There are only 227 such cinemas worldwide and the technology -- and the tickets -- are several times more expensive than in ordinary cinemas.
The Canadian IMAX company that manufacturers the 3-D movie equipment posted an annual turnover of $120 million last year.
An IMAX screen is 15 meters wide -- twice the size of that in the Pushkin cinema. In order to watch 3-D films, cinema goers must wear special glasses.
In Moscow, the only cinema to have shown movies in 3-D was the Oktyabr, which stopped showing them in 1990.
Saby Karabei, press secretary with Ramenka, which owns Ramstore, said that several companies were participating in the competition to find an operating company for the IMAX moviehall.
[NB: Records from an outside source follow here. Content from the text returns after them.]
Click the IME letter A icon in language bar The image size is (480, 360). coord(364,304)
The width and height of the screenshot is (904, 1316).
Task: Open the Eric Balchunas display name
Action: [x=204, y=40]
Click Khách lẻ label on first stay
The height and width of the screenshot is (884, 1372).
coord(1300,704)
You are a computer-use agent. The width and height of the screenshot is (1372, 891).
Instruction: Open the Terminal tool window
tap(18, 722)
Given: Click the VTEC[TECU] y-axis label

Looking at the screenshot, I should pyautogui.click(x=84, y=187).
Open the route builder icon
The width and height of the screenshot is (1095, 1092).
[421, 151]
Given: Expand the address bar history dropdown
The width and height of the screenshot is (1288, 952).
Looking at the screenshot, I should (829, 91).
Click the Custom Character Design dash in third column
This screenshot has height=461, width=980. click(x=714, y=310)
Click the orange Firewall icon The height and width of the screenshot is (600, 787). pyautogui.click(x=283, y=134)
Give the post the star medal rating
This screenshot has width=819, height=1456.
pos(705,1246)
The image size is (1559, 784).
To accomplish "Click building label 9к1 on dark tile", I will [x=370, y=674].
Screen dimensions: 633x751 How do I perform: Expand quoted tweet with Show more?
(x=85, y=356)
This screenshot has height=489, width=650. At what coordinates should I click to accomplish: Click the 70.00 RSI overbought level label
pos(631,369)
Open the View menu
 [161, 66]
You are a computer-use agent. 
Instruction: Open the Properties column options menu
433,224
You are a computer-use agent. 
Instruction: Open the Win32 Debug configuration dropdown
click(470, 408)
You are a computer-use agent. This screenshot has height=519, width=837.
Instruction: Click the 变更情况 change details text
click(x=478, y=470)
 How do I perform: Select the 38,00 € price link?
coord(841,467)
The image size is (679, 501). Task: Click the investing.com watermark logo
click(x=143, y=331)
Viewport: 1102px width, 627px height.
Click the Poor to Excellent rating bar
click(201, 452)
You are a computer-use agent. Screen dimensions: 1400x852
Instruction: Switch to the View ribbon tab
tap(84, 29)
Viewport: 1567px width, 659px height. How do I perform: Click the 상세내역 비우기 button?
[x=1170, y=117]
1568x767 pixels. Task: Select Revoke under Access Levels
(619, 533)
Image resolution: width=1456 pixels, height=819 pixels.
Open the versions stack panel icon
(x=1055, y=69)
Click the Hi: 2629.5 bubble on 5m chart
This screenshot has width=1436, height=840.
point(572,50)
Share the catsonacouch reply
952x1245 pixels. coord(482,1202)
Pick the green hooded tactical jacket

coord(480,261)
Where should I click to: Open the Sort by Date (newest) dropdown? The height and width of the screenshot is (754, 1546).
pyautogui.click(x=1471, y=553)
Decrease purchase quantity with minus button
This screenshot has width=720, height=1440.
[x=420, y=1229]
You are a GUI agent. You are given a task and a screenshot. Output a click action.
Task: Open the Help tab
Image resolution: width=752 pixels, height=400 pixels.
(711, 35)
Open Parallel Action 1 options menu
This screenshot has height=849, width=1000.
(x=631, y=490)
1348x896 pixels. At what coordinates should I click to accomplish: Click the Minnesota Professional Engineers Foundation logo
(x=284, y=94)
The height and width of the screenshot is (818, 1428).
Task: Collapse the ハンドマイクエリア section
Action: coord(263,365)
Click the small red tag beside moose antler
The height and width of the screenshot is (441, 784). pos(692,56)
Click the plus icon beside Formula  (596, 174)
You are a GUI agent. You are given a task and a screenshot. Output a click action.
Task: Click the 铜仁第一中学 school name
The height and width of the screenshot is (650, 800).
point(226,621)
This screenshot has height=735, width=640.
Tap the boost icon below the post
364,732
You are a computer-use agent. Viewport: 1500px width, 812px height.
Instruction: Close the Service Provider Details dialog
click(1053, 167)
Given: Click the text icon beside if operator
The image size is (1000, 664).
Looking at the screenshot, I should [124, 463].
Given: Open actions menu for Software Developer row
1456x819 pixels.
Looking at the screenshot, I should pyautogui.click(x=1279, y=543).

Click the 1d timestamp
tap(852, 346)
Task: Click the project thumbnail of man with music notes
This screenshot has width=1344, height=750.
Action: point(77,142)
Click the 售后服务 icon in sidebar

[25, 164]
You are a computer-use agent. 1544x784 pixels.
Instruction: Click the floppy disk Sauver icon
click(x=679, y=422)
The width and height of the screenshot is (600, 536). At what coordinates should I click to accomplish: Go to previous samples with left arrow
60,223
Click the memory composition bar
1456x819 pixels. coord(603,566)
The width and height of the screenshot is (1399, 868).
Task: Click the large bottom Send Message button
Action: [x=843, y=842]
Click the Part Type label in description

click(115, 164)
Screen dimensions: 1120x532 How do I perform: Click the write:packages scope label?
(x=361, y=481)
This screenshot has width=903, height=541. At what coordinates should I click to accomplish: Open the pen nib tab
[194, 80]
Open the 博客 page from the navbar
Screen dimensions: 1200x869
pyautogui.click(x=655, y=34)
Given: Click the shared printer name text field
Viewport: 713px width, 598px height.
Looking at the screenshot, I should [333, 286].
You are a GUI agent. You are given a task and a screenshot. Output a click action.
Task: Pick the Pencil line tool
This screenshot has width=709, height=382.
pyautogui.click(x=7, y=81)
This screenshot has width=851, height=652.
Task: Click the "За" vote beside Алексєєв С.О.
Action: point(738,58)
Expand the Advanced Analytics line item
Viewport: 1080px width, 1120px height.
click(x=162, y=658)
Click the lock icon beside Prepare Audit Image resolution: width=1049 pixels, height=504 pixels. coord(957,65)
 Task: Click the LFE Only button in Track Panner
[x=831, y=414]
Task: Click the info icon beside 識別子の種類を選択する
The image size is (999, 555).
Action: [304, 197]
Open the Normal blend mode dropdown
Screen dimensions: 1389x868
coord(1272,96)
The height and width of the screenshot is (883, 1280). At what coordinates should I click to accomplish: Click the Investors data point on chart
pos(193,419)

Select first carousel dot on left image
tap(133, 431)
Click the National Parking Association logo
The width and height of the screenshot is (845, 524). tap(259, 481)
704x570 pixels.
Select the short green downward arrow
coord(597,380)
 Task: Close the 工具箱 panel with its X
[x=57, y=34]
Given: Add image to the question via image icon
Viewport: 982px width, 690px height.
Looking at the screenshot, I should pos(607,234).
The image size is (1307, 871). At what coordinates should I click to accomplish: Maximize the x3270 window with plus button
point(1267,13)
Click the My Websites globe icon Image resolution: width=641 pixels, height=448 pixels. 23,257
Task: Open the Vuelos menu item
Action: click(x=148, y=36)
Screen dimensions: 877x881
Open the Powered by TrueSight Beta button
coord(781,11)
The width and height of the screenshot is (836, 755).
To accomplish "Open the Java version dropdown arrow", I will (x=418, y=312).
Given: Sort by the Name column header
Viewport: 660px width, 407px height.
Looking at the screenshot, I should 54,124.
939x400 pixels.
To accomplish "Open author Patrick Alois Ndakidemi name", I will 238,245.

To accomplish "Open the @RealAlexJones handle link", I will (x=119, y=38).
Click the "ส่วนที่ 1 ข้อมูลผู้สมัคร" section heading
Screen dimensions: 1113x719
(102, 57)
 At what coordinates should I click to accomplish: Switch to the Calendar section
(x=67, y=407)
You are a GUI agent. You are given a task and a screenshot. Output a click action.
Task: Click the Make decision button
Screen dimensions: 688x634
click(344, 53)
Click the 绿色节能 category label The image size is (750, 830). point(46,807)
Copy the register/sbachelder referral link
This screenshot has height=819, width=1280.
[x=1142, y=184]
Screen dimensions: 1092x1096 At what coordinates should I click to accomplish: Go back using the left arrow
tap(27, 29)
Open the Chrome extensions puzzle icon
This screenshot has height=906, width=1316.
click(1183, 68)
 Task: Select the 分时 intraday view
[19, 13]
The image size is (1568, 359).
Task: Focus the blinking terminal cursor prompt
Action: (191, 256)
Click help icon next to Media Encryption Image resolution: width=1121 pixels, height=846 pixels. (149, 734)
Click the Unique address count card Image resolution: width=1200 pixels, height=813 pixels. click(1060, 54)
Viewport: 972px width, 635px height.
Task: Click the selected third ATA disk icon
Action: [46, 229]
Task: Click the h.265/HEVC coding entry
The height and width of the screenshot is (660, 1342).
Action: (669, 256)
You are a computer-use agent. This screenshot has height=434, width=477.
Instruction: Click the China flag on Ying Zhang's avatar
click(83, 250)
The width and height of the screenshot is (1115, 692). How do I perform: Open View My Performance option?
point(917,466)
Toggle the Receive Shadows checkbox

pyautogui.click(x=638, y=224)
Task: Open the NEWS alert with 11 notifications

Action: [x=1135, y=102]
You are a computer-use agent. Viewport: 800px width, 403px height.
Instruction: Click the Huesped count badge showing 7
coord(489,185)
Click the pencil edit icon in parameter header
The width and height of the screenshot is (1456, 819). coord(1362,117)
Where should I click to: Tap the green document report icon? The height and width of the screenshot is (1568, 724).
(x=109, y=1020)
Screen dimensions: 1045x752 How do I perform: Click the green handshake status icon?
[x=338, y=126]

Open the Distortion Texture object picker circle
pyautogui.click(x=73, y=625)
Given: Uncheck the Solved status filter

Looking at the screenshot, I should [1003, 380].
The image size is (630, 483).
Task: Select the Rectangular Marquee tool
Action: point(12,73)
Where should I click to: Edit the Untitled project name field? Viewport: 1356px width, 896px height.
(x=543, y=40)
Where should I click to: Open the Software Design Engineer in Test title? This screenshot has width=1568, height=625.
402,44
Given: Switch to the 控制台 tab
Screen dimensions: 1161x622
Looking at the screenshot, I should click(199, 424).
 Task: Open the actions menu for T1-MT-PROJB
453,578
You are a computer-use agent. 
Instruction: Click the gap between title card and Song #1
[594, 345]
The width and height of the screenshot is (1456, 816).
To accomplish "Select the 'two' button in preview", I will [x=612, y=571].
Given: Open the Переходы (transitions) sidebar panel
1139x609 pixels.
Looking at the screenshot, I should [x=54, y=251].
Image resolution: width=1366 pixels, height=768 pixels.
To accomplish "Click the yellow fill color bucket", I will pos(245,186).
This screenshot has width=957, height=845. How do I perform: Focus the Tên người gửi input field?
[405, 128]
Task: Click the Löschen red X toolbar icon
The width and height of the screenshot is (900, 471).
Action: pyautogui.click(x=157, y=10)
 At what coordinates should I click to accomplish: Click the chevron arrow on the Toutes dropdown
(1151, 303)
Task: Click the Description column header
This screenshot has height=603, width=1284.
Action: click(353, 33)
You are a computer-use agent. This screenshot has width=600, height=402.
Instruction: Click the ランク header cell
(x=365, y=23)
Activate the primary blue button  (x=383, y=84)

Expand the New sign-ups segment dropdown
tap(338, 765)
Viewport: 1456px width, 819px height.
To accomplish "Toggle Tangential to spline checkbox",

The results would soon be released, Karabei said, though he would not say which companies were in the running.
Sources agreed that the most likely winner in the competition would be either the BFC-Cinema or Cinema Park, founded by Sergei Mikhalkov's studio Tri Ti.
A spokesman for one of the participants in the tender, who preferred to remain anonymous, said that the amphitheater-style IMAX hall would seat 270 to 600 viewers.
The cheapest equipment costs between $5 million and $10 million, industry experts said.
And its not just the operators whose pockets are likely to get emptied. IMAX tickets in America cost about $30, while the cost of a night at an ordinary movie hall averages less than $10.